For generations our role has been to care for the sick in their homes, to promote health, and to prevent illness. We have always known that the patient is happier, the family more content, and that health is restored faster when the patient is home. To the elderly, after a lifetime

of work and struggle, his home becomes a symbol of achievement, pride, and security. To remove him from this setting would mean breaking his spirit.

Some people would deteriorate into senility; others would die. I think we all have seen people who have become confused when hospitalized.

Removing them from this setting also would break their finances. Many older people are living on tightly balanced budgets with only Social Security or perhaps another small pension if they are lucky. No unexpected expenses could be met, including, in many cases, the premium on insurance protection.

MEDICARE-BOON TO PERSONS OVER 65

Thus, Medicare, when it was put into effect in 1966, was a boon to the person over 65. It paid his hospital bill, it paid for certain care in certain nursing homes or extended care facilities, and it paid for certain care at home. In fact, Medicare demanded some services that had not been provided by the traditional agencies previously, such as social services, physical therapy services, and so forth. But Medicare was a boon also to the district nursing agencies.

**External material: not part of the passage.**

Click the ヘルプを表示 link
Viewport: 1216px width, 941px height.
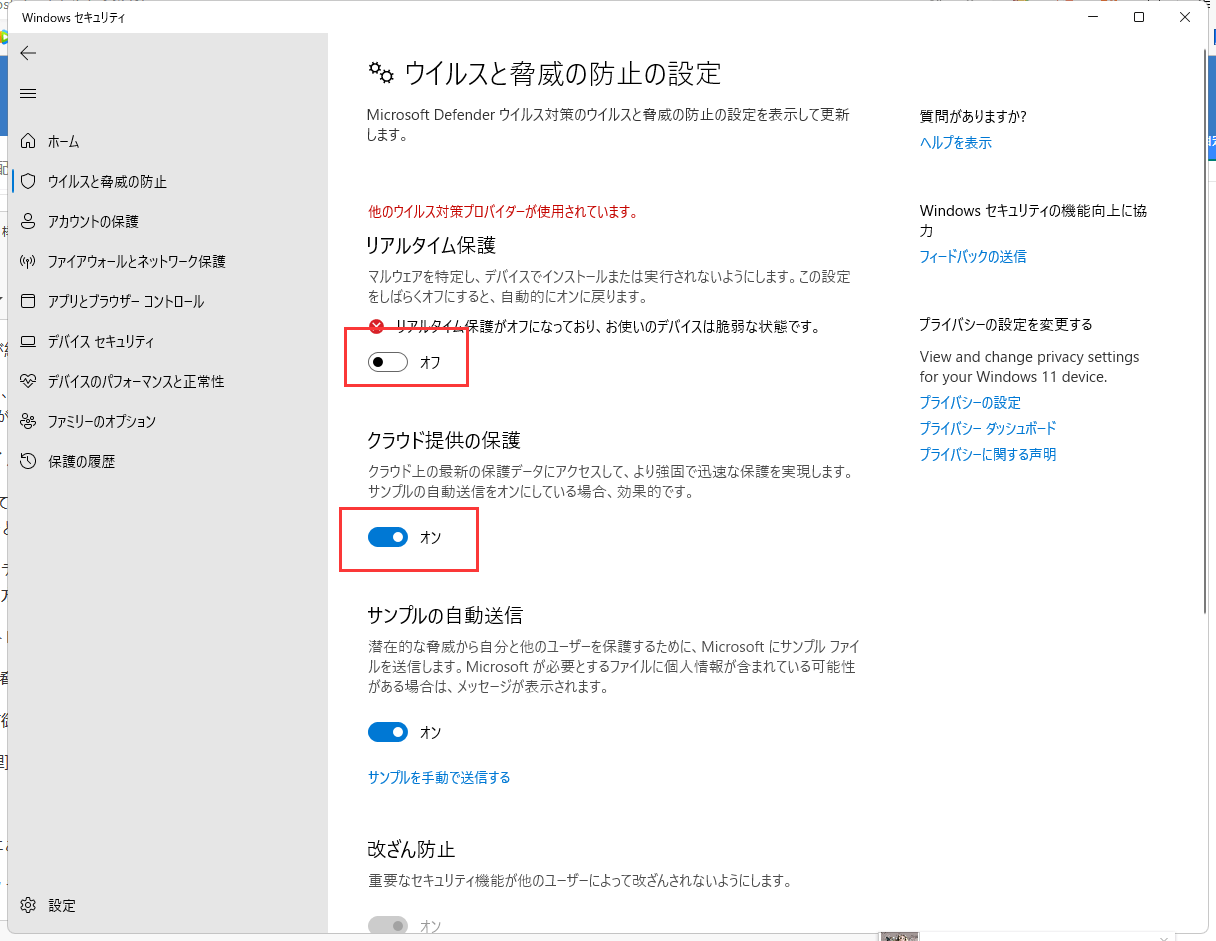(x=954, y=142)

These agencies had long been aware that the patient in his home needed more services than just nursing. Many with large financial support had attempted to provide limited services such as physical therapy. But most of these agencies did not have financial resources to do this. Now this Medicare law not only paid for these services, but demanded them. It was soon learned, however, that there were some problems.

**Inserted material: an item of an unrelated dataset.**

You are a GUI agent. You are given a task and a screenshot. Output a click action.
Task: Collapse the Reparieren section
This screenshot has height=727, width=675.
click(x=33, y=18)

The 3-day hospitalization as a requirement for plan A out of hospital, or 100-percent coverage, became a hardship. Many people were not sick enough to require hospitalization. To put them in the hospital in order to fulfill this requirement for plan A; it was an expensive unnecessary hardship on the hospitals as well as the patients. Many people were so very sick that moving them in the first place and out of their homes in the second place for the short period of time before death was of no benefit and actually cruel. However, without the 3 days in the hospital, the full coverage of plan A was denied them. Deductible and coinsurance concepts were also confusing. Very few patients had read all the literature and, therefore, most knew nothing about this. Many patients had been told by well-meaning and trusted people that Medicare paid for everything. Even if the patients knew about some of these charges, few could meet them. Again, the fixed income of only Social Security or of a pension did not allow for these expenses.

AGENCIES GO INTO DEBT

Since Medicaid did not meet these charges and United Fund did not meet the deficit, the agencies were plunged into debt. Interpreting custodial care prevented payments to the agencies for preventive health service and care of patients with chronic illnesses. Consideration was made only of the limited restorative potential and a slim prospect for total recovery. Changes in the patient's physical and emotional condi

tion may alternate between acute and stable change, meaning change of regime and medication.

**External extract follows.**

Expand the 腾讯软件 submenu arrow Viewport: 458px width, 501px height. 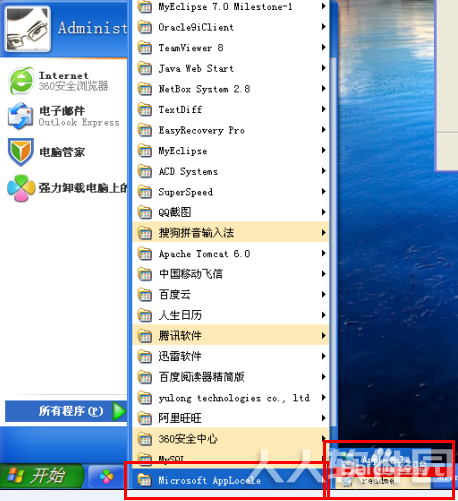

Intermediary letter No. 395 says patients who are "stabilized” and have "no more potential for rehabilitation" do not meet Medicare requirements. Who is to be the final judge? It might well be for our legislators to look into the total picture of preventive service. Some agencies are providing, currently, visits for the purpose of health teaching and supervision, with the goal being that of preventing illness and the anguish and financial load this brings.

FUNDS FOR GROUP MEETINGS

Group meetings to provide information providing proper nutrition, early care of some aspects of disease; for example, care of diabetic feet to prevent gangrene, are less costly and still valuable teaching methods. Currently these programs are financed by agencies from funds not related to the Medicare program. Yet, from the point of view of their long-term objectives, would this be a wise use of Medicare funds?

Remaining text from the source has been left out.